Tally the lines in the collected data below that contain the string "Visit", treating uppercase and lowercase as different. Reply with the number alone.

• _Collected data_
════════════════════

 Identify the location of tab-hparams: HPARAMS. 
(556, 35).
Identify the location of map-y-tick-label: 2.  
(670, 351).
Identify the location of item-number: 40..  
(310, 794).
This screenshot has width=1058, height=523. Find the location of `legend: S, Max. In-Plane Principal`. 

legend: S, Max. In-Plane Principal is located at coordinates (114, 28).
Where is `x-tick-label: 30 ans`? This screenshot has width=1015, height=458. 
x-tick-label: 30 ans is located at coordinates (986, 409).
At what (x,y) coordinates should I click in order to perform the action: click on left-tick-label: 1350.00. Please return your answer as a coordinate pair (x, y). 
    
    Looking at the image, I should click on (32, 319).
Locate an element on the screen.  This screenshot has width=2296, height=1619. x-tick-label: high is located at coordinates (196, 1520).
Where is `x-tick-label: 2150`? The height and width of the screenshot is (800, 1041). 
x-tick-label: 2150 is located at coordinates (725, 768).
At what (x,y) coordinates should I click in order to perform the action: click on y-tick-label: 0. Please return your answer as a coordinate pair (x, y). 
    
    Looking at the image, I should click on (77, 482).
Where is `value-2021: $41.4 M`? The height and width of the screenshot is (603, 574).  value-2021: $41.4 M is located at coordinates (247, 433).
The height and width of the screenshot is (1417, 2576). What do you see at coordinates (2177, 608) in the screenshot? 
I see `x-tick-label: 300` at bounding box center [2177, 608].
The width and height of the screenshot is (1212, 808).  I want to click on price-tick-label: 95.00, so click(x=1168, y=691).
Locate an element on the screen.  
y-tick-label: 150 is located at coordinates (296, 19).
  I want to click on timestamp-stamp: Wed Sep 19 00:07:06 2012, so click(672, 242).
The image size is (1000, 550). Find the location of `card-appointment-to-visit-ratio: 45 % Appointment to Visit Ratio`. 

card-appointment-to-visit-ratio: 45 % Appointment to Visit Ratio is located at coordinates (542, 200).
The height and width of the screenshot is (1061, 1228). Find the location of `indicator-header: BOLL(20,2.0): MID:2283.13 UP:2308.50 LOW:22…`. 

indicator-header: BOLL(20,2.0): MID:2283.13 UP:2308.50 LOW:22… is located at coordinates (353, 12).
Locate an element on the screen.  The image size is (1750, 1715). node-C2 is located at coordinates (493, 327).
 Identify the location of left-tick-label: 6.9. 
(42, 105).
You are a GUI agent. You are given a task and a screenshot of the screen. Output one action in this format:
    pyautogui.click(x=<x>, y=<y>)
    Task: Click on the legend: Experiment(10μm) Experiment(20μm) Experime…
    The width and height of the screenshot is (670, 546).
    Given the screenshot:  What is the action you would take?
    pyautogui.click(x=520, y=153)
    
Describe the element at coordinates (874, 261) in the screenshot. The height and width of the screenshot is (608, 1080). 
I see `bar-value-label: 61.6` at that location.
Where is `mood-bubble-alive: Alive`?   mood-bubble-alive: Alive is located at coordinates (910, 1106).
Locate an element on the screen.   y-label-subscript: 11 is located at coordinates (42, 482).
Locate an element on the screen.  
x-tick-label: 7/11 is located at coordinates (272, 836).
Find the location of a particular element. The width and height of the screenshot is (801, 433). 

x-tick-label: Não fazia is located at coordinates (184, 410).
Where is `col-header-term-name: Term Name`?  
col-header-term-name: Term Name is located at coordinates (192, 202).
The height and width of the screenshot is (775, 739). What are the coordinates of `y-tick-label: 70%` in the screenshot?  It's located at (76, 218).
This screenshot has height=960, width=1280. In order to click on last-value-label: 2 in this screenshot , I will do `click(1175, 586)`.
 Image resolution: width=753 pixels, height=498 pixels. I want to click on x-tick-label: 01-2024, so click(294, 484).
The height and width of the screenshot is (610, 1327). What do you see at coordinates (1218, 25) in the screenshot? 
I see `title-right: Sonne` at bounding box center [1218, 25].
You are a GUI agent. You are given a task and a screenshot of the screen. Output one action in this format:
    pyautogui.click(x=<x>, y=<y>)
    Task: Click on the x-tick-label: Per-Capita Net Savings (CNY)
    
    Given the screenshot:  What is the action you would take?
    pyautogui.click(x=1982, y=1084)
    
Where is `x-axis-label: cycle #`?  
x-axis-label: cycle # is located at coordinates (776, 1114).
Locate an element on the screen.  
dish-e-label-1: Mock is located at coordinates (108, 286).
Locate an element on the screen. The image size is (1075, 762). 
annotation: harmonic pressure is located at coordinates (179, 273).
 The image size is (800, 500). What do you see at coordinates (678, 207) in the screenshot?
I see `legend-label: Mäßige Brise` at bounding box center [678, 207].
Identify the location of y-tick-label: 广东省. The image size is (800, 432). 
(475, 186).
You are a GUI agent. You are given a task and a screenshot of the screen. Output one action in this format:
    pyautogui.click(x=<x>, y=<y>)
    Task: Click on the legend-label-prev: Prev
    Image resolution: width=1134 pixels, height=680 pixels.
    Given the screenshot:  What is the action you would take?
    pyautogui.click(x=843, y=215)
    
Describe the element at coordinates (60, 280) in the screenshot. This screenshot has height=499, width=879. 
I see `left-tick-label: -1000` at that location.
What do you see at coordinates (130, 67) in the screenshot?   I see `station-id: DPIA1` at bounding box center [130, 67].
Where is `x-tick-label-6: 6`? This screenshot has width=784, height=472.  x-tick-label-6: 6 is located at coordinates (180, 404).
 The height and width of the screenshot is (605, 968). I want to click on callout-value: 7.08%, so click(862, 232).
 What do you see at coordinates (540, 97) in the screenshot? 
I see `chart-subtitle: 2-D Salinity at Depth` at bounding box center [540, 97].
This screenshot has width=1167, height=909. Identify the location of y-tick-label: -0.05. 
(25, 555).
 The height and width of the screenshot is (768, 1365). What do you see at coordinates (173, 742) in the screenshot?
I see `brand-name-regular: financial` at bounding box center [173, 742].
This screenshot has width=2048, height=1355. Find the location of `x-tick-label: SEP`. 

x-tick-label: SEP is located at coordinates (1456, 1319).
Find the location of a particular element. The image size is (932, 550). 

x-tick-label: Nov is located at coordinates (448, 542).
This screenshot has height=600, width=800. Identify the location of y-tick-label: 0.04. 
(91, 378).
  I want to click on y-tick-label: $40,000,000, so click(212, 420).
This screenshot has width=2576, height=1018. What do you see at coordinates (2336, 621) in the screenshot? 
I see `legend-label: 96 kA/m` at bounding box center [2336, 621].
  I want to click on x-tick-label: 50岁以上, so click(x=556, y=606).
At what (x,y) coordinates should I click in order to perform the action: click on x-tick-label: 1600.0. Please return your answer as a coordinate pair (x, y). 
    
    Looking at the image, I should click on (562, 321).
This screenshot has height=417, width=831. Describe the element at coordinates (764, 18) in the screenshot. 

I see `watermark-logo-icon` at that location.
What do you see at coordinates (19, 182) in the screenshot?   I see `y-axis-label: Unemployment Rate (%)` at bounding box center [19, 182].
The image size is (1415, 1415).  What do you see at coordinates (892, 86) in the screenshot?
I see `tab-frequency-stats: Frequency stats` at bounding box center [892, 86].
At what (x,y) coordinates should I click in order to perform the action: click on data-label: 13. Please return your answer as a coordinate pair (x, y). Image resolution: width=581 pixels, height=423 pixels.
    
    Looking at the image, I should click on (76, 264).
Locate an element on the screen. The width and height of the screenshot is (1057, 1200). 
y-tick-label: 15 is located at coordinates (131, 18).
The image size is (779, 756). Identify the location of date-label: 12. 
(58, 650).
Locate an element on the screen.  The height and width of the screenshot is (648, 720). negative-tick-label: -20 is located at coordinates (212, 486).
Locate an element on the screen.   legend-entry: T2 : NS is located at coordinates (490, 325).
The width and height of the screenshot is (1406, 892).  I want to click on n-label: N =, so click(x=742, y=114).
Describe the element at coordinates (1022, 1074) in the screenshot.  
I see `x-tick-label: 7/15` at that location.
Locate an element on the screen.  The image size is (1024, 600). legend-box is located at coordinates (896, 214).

════════════════════

• _Reply to the exercise_
2